§ **Excerpted records**:
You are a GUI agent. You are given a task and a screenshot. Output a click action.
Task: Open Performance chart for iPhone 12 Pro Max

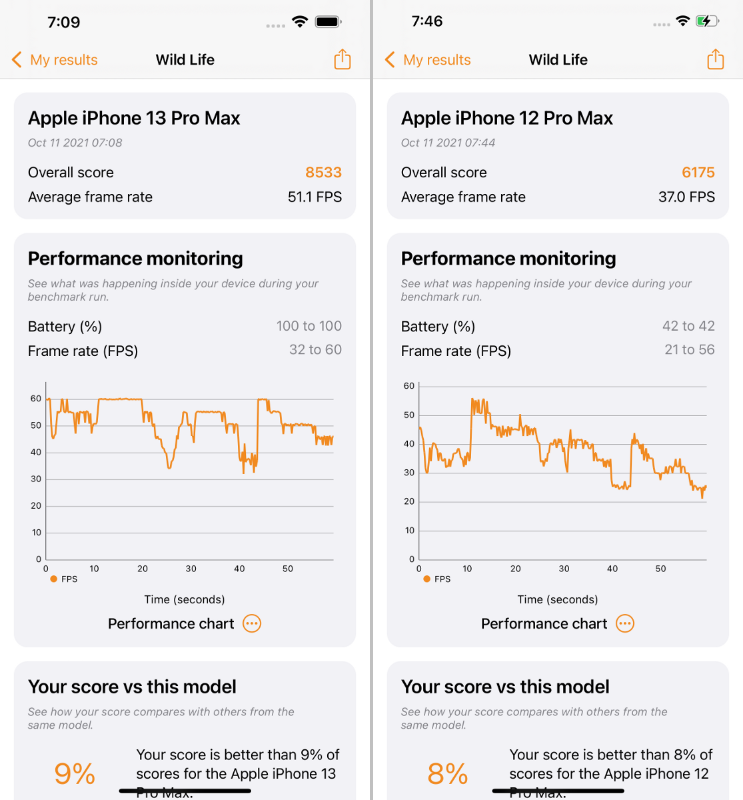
--
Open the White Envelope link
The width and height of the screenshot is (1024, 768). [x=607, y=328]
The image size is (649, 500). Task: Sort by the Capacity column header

§ **Exercise details**: Render the data from the line containing "Open the White Envelope link" through the line containing "The image size" as a numbered list, leaving out any blank lines.

§ **Solved exercise**:
1. Open the White Envelope link
2. The width and height of the screenshot is (1024, 768). [x=607, y=328]
3. The image size is (649, 500). Task: Sort by the Capacity column header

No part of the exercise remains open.